Using the data below, count the lines that carry the string "dimensions" and write only the count.

Records contained in a dataset
☆ ☆ ☆ ☆ ☆ ☆ ☆

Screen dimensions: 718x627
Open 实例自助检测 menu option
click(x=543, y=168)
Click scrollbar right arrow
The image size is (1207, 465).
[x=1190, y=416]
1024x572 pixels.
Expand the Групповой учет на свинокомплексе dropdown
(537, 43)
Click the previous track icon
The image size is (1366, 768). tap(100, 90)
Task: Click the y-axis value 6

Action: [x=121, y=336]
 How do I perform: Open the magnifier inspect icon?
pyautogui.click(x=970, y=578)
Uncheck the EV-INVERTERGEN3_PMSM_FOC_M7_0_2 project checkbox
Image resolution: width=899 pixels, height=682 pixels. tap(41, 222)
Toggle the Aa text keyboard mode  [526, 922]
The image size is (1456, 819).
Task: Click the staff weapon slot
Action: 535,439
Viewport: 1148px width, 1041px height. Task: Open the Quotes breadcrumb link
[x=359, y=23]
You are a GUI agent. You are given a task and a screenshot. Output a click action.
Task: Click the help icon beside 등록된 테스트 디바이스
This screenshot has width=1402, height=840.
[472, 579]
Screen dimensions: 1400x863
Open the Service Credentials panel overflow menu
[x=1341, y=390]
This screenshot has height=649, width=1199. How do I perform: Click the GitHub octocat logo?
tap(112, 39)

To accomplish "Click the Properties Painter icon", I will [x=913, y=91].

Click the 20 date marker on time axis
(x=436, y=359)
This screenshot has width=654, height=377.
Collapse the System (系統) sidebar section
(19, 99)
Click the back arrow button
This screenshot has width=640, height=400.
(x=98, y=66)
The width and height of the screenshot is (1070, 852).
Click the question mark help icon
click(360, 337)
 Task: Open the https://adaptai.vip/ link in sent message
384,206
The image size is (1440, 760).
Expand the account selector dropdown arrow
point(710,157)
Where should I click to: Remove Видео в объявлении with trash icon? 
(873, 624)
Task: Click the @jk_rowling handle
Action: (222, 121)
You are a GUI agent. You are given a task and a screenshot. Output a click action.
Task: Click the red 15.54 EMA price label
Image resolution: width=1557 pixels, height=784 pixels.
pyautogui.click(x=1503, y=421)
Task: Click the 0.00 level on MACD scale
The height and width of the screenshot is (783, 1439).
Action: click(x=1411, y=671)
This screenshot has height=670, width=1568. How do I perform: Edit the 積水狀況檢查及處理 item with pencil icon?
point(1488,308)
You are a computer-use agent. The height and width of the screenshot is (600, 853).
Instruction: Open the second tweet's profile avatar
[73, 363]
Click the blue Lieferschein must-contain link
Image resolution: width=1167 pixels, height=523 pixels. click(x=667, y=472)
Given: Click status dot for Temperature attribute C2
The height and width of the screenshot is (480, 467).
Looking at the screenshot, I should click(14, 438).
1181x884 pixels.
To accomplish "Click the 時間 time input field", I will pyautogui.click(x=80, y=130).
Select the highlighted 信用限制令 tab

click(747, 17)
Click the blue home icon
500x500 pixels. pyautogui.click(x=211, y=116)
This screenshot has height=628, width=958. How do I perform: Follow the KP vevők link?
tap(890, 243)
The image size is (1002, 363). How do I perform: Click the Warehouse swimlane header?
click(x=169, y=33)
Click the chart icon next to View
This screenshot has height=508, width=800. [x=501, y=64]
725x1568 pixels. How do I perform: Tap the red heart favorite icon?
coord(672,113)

☆ ☆ ☆ ☆ ☆ ☆ ☆

• Answer box
2